Drinks List of the Year
For a cleverly crafted, intelligent and venue-appropriate drinks list.
Black Bird Bar & Grill, Brisbane
There are few better places in Brisbane to have a drink than the wide terrace overlooking the river, especially when there’s such a clever and comprehensive drinks list to choose from. This is the second consecutive year this award has gone to Black Bird, and bar manager Aaron Clark and his gun bar crew should be commended for putting together a list that is a truly global experience with something to please every palate, wallet and occasion. There are creative cocktails based on recipes from the 1920s, aperitifs and digestives, hard-to-find premium spirits and an impressive collection of single malt whiskies.
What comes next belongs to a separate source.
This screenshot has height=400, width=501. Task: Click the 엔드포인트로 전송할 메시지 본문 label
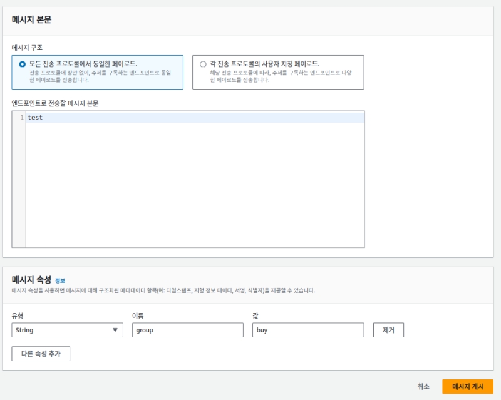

If you can’t find what you want here, you’re not really thirsty.
Vittoria Coffee Legend
For an individual’s outstanding long-term contribution to the industry.
Philip Johnson, E’cco Bistro
A Brisbane hospitality original, Johnson has been a major player on the scene for more than 20 years, setting the bar for other restaurants when he opened E’cco in 1995. Since then, he’s weathered major economic events that would have seen many others choosing to hang up their aprons for good. Johnson has an unequivocal commitment to good food rather than as a blind follower of fashion, an ethos he’s passed on to many of the chefs he’s mentored. He has written cookbooks and hundreds of centimetres of column inches and generously donated his time to many charities. As a chef and a man, Johnson is truly worthy of the title Legend.
Food for Good
Mark Rotolone and Vanessa Diana, Vine Restaurant, New Farm
In 2014 Mark Rotolone and Vanessa Diana lost their four-year-old son Ari to mitochondrial disease, a progressive chronic illness without a cure that causes debilitating physical, developmental and cognitive disabilities. After Ari’s death, the couple set about fundraising the best way they knew how – with food. With help from fellow restaurateurs, they set up and ran “Ari’s Safari”, a progressive dinner that quickly sold out and raised $21,000 for the Australian Mitochondrial Disease Foundation. Ari’s Safari is now in its second year, and the couple have again put aside their own grief in the desire to help others, donating their own time and resources to organise this annual event to support the aims of this worthy charity.
Indulge Cafe, Bundaberg
There’s something very special about this little cafe in Bundaberg and it’s not just loyal locals who think so. Open for breakfast and lunch, it’s always packed with happy diners. Indulge’s impressive and highly seasonal menu is city slick in execution but perfectly expresses sense of place, with each dish delivering an eloquent story of the local farms, produce and the people who grow it. There are “Bill’s Amaroso tomatoes”, “Brucie’s passionfruit”, “Rick’s bacon” and “Emilia’s spaghettini” – small-batch produce grown or made with love and treated with equal care. If it’s not produced or grown locally, it’s made in-house, from butters to brioche, spiced salt to sugo. Anyone who’s been lucky enough to eat here can’t fail to walk away impressed by the boundless energy, genuine passion and immense talent of owner/chef Amanda Hinds, husband Larry and their team.